### Yapılacak işler
**a)** Çanakkale yazısında "Çanakkale’den sonra Erzurum’a" diye başlayan paragrafı ana bilgilerini koruyarak daha kısa anlat.
**b)** Çanakkale yazısında "18 Mart Çanakkale" ile başlayıp "anılarını dinlemekle geçti." sözlerine kadar giden kısmı hiç değiştirmeden tekrarla.
***** Seçilmiş bölüm *****
Çanakkale’nin ruhu ya da ‘Türkiye Endülüs olmayacak’

-”Bismi hu”-

Seferberlik bakiyesi bir dedenin torunu olan ben...

Ve kurt dedesi Çanakkale’de kalmış olan ben... 

18 Mart Çanakkale Zaferi’nin yıl dönümünden bir gün sonra Star’da ilk yazısını yazmak nasip olan ben...

Çanakkale ruhu için birkaç cümle kurmadan edemem!

Zira, çocukluğum dedem Hasan Onbaşı’nın savaş anılarını dinlemekle geçti.

Ki o “Seferberlik bakiyesi” Hasan Onbaşı, İstiklal Madalyası sahibi Anadolu evlatlarındandı..!

Katır pisliğindeki arpaları yiyen ceddimiz

Bir gün köydeki evin sahanlığından “arpalıkları” izlerken anlatmıştı rahmetli dedem hikayeyi:

Seferberlik yıllarıydı...

Babam Hüseyin gitti önce köyden, akranlarıyla birlikte...

Sonra beni aldılar askere...

Balkan Harbi’nde perişan olmuştuk. Hemen arkasından Çanakkale’ye saldırdı gavur.

Babam Hüseyin Çanakkale’de kaldı! (şehit oldu)

Topçuydum ben...

Çanakkale’den sonra Erzurum’a yürüyerek gittim. Top arabalarının katırlarının pisliklerinden topladığımız arpaları yiyerek hayatta kaldım...”
***** Çıkarılan kayıtlar *****
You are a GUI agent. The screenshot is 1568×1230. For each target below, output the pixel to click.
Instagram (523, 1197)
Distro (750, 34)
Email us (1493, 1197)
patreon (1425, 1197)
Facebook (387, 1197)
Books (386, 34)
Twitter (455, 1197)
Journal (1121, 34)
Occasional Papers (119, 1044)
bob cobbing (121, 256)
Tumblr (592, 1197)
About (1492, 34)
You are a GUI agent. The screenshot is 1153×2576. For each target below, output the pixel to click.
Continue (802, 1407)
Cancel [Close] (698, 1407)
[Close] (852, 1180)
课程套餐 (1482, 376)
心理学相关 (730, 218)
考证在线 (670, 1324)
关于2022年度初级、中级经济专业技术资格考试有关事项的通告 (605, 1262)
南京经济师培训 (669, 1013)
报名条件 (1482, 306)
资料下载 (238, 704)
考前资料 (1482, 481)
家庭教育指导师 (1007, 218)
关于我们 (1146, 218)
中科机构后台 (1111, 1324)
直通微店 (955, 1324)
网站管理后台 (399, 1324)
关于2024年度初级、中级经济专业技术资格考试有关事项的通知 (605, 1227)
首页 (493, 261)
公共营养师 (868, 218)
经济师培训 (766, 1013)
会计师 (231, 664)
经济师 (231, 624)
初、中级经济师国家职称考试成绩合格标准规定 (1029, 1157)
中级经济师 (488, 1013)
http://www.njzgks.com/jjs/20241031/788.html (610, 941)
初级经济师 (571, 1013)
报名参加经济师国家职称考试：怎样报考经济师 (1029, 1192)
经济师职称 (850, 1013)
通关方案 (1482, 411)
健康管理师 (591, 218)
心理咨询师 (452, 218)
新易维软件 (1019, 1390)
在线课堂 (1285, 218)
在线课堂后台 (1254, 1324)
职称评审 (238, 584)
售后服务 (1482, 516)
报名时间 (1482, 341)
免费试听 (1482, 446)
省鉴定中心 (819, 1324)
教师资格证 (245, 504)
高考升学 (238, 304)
*****
### Görev cevapları
**a)** Çanakkale’den sonra Erzurum’a yürüdüm, top arabası katırlarının pisliğinden topladığımız arpalarla hayatta kaldım.

**b)**
18 Mart Çanakkale Zaferi’nin yıl dönümünden bir gün sonra Star’da ilk yazısını yazmak nasip olan ben...

Çanakkale ruhu için birkaç cümle kurmadan edemem!

Zira, çocukluğum dedem Hasan Onbaşı’nın savaş anılarını dinlemekle geçti.